Understood in this context, the 2011 Decision is completely consistent with the 2004 Decision. With regard to defendants' statute of limitations argument, the 2011 Decision found that, despite the fact that the record had been further developed since defendants' motion to dismiss was denied, "the question persists as to whether plaintiffs were aware that their seniority did not afford them any protection with regard to the cabin cleaning work that they were performing." Musto, 818 F. Supp. 2d at 663. After reviewing the record, the Court found that the evidence "does not prove that plaintiffs were aware that they were not protected in the Cabin Cleaning/FSC classifications." Id. Just as it had in 2004, the Court found that the 1996 Award did not establish how Title II employees would be able to exercise their seniority and did not inform plaintiffs of their seniority rights vis-a-vis Title III employees. As a result, the 2011 Court again refused to dismiss plaintiffs' case on statute of limitations grounds. Id.
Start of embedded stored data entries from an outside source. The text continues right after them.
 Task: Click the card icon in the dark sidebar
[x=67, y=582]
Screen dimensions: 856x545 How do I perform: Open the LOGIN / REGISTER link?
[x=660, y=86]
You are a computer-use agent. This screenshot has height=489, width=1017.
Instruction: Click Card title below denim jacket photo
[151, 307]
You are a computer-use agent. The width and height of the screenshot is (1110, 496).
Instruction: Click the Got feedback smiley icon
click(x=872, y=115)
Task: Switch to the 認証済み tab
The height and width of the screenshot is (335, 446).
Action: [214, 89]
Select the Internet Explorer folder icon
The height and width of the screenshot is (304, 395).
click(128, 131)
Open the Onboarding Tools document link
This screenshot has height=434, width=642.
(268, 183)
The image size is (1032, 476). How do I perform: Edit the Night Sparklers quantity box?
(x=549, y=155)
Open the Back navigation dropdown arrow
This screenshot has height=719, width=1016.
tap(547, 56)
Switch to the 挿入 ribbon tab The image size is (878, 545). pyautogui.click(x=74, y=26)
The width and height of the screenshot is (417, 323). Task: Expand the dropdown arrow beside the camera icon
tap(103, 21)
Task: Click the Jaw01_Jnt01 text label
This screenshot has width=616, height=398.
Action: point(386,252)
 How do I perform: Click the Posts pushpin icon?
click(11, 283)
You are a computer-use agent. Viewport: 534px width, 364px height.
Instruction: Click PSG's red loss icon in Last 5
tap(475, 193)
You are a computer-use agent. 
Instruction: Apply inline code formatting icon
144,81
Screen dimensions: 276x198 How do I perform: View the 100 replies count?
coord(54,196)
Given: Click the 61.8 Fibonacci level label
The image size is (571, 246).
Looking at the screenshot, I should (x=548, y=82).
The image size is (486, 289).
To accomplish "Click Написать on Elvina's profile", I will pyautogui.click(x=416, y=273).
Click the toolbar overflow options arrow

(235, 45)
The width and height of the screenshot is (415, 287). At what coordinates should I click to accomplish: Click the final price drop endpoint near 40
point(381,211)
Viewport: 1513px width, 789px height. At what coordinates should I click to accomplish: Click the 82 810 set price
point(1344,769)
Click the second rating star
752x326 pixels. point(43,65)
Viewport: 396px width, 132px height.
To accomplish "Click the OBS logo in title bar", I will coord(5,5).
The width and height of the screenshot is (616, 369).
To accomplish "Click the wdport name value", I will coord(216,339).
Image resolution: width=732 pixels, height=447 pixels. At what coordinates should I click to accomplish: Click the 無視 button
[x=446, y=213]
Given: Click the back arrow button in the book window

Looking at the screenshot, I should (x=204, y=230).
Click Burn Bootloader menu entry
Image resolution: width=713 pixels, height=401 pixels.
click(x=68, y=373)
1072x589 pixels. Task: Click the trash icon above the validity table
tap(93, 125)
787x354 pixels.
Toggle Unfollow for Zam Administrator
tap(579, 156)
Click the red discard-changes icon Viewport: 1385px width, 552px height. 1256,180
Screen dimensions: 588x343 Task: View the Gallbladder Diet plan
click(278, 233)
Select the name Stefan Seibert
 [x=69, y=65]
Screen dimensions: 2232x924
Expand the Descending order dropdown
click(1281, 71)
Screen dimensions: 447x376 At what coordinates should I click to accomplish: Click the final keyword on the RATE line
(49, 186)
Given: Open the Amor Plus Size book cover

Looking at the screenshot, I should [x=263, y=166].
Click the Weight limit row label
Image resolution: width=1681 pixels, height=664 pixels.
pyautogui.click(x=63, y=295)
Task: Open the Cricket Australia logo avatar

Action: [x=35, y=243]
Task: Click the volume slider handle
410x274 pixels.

Plaintiffs nevertheless argue that "[h]ad Judge Trager concluded, as this court has, that the 1996 Award resolved Plaintiffs' seniority, this case would have been dismissed as untimely," and "many years of discovery, especially deposition testimony, and brief writing would have been avoided." Pls.' Mem. at 6. This is, quite frankly, an audacious argument. Plaintiffs concede that discovery laid bare the lack of factual support for their initial position that, because they were exclusively cross-utilized to perform Title III work, they should have accrued Title III seniority. Pls.' Reply Mem. of Law to Def. American Airlines' Opp. Mem. of Law at 2 ("Extensive discovery and particularly the deposition testimony of the Defendant [American]'s witnesses clarified the Plaintiffs' actual status under the [American]-[Transport Workers Union of American, AFL-CIO ("TWU")] agreements. Only after extensive discovery could the Plaintiffs articulate their argument accurately."). Indeed, as a result of discovery, plaintiffs abandoned that argument and were able to formulate the new theory advanced in their submissions on the cross-motions for summary judgment.

In addition, plaintiffs argue that they are not "bound by the 1996 Award purportedly addressing their seniority/job protection" because they were not parties to the Award, and therefore had no obligation to seek clarification from the Board or judicial review. Pls.' Mem. at 8. This argument has no merit. TWU brought the grievance that led to the 1996 Award as plaintiffs' collective bargaining representative, as it is authorized to do under Article 29(d) of the CBA. If the employees on whose behalf a union brings a grievance are not bound by the Board's decisions, then the entire grievance mechanism established by the Railway Labor Act and the CBA would fail to accomplish its purpose.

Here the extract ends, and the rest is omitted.